The continuance of English trade with Russia now depended on a more malleable candidate for the Polish throne, and here Laski was more useful. Since 1582, Elizabeth had supported the candidacy of Sigismund Vasa of Sweden, the nephew of her old suitor King Erik, despite the fact that he had been raised as a devout Catholic. A friendly Catholic in Poland was better, in her view, than a hostile one in Sweden, a view shared by her Swedish Protestant allies and also by Ivan. (Sigismund did eventually become King of Sweden in 1592.) Laski was active in promoting Vasa, who became King of Poland in 1587. Just when it appeared that the Poles had been outmaneuvered and the Russian trade secured, though, Ivan died.

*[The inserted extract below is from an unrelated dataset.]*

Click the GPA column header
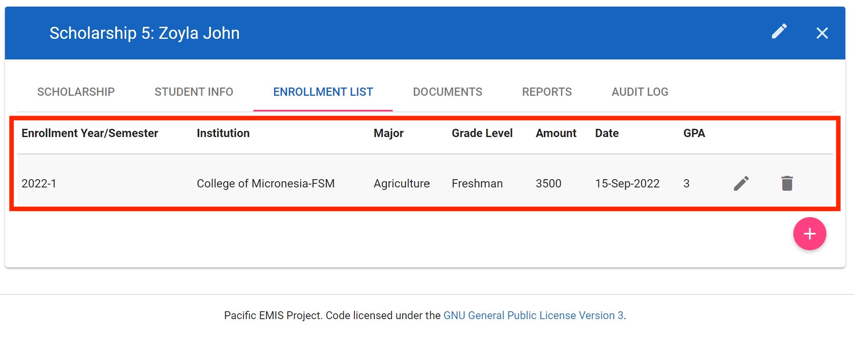Screen dimensions: 854x341 tap(694, 133)
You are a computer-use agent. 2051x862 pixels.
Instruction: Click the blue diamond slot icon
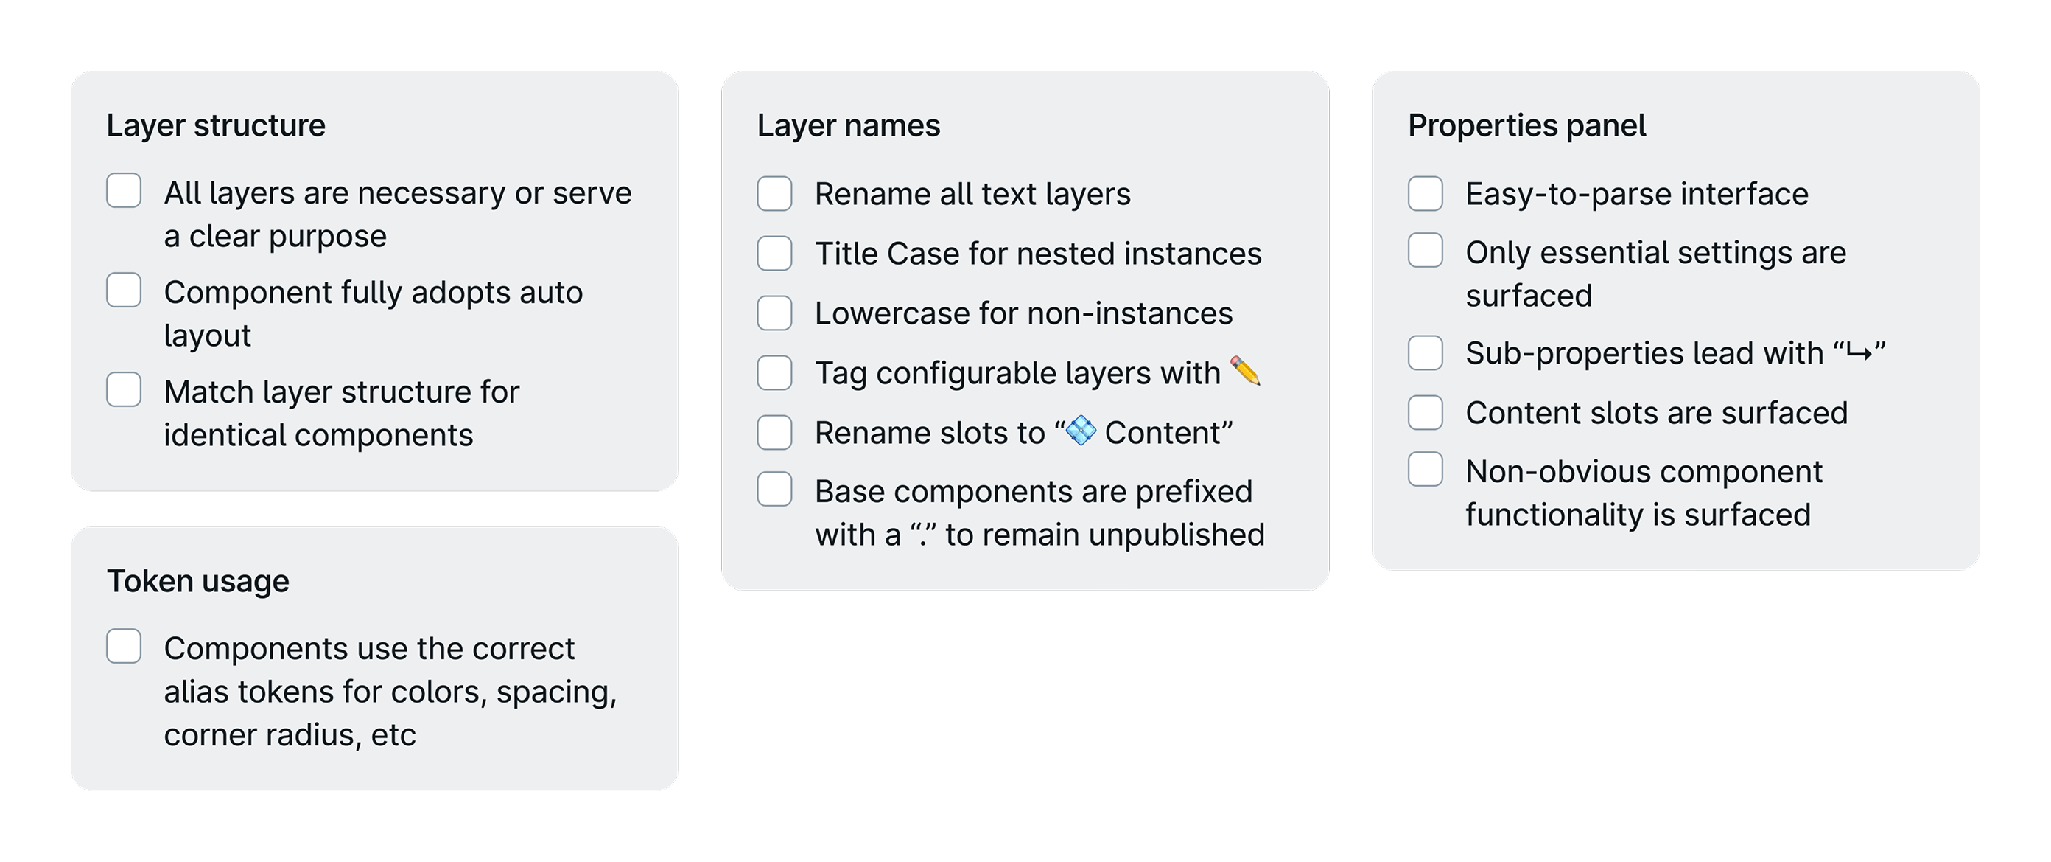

Elizabeth continued her correspondence with the new tsar, Feodor, and with the regent, his brother-in-law Boris Godunov, but now it was Feodor who was interested in a political alliance. In a reversal of a contemporary situation, the English merchant community in Moscow was criticized for living in high style, parading in silks and velvets, racing horses, buying pedigree hunting dogs, and provoking such hostility that the ambassador, Sir Jerome Bowes, was imprisoned by rioters in his home and barely made it back to England alive. New trading privileges were denied, and by 1589, Elizabeth’s letters complained of the damage done to her monopoly by the encroaching Dutch. By April 1590, she was claiming that the enormous sum of 60,000 rubles was owed to her, having been lost to the English through Ivan’s fault during his reign. When Feodor was usurped by Godunov, Elizabeth wrote to congratulate him and the privileges were renewed, though she continued to grumble that the Muscovy Company was being denied its due. Godunov grumbled in turn that England was now too engaged with Polish politics and Ottoman trade, for during the previous decade, Elizabeth had made another exotic, and lucrative, alliance.